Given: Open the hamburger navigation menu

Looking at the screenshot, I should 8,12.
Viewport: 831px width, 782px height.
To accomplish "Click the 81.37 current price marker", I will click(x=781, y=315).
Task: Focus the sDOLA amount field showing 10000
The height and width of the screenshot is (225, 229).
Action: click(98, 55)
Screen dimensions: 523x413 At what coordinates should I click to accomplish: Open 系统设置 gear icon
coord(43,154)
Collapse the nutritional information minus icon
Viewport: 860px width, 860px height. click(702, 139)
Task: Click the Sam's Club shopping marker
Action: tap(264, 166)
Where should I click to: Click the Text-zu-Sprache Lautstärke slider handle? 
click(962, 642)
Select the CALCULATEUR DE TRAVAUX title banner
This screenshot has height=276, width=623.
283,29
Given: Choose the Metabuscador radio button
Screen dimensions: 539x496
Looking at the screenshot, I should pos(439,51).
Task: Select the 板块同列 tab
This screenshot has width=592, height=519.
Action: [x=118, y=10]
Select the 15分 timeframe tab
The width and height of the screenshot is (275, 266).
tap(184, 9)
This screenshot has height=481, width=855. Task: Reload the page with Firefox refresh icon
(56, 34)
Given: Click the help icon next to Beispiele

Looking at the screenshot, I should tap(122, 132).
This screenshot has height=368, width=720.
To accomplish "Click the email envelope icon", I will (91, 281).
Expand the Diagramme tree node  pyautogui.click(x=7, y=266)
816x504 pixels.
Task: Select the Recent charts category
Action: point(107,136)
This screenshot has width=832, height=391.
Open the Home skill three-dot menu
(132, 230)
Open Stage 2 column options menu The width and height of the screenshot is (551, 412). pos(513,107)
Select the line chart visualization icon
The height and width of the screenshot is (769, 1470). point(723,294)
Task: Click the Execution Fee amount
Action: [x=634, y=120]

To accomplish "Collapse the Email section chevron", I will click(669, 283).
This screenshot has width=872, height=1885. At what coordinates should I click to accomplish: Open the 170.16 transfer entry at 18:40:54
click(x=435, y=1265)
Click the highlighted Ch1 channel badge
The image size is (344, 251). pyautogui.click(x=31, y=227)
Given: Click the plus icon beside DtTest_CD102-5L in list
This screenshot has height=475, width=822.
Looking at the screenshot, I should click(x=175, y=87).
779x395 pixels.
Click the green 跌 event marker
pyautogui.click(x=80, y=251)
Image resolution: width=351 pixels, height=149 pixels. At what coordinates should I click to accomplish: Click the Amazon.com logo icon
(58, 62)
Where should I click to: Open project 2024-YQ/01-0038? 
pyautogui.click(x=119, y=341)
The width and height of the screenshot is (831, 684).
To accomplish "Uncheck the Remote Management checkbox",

********

• YOUR TASK: From the records above, show each line that contains the word "will".

• RESPONSE TO THE TASK:
To accomplish "Click the 81.37 current price marker", I will click(x=781, y=315).
To accomplish "Click the email envelope icon", I will (91, 281).
To accomplish "Collapse the Email section chevron", I will click(669, 283).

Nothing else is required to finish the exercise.